First, we will create a folder for our project named “Face_Detection_Python”.

After, create a file named “Face_Detector.py”.

Code Implementation:

As we are using the OpenCV library so first we will be importing it using the import keyword.

import cv2

import cv2

Now we will use the xml file that we have saved in the same Directory as the program.

We will load it into the face detection program:

face_cascade = cv2.CascadeClassifier(‘face_detector.xml’)

face_cascade = cv2.CascadeClassifier('face_detector.xml')

The next step is to choose an Image on which you want to test your code. Make sure there is at least one face in the image so that the face detection program can find at least one face.

We will be using the image that we have downloaded and saved in the same directory as the program.
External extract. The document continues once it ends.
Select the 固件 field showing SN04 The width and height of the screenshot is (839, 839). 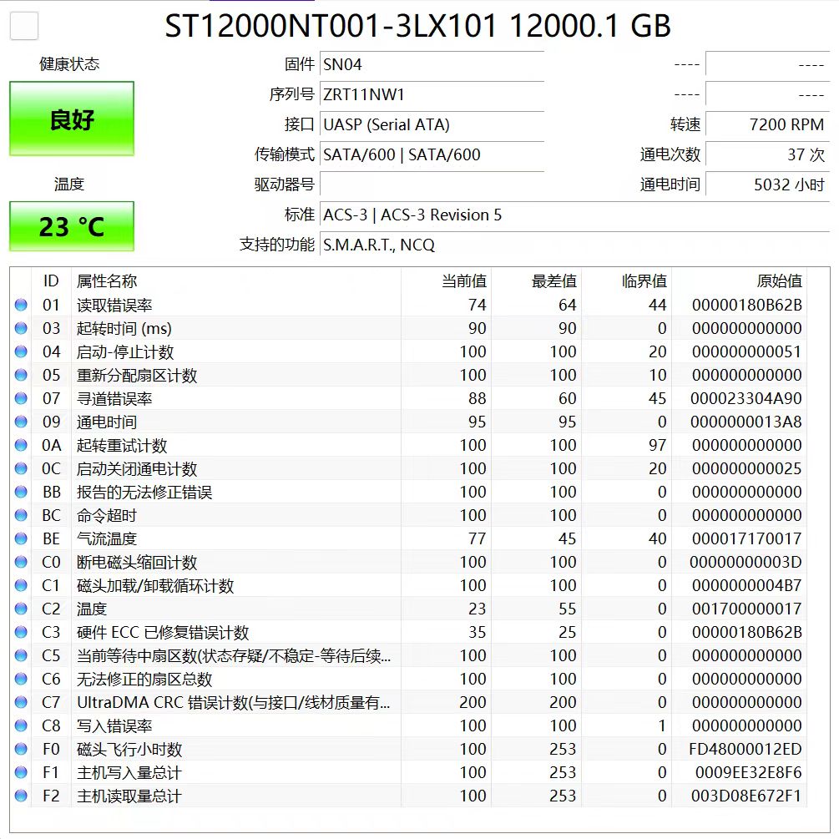click(x=432, y=63)
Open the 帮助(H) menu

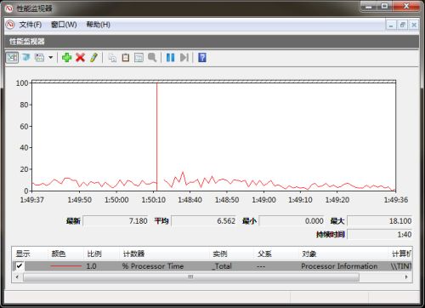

The image is stored in a variable img that will be later used for face detection in the project.

img = cv2.imread(‘image.jpg’)

img = cv2.imread('image.jpg')

Now we’ll be detecting the faces.

The below code is used to detect the faces in the provided image.

faces = face_cascade.detectMultiScale(img, 1.1, 4)

faces = face_cascade.detectMultiScale(img, 1.1, 4)

Now that we have detected the face we need to draw a rectangle around it to show that we have detected a face and that is the face inside the rectangle.

For this, we will use a for loop and the faces variable in which the details of the detected face are stored.  We will use the coordinates of the detected face to draw a rectangle around it to highlight it.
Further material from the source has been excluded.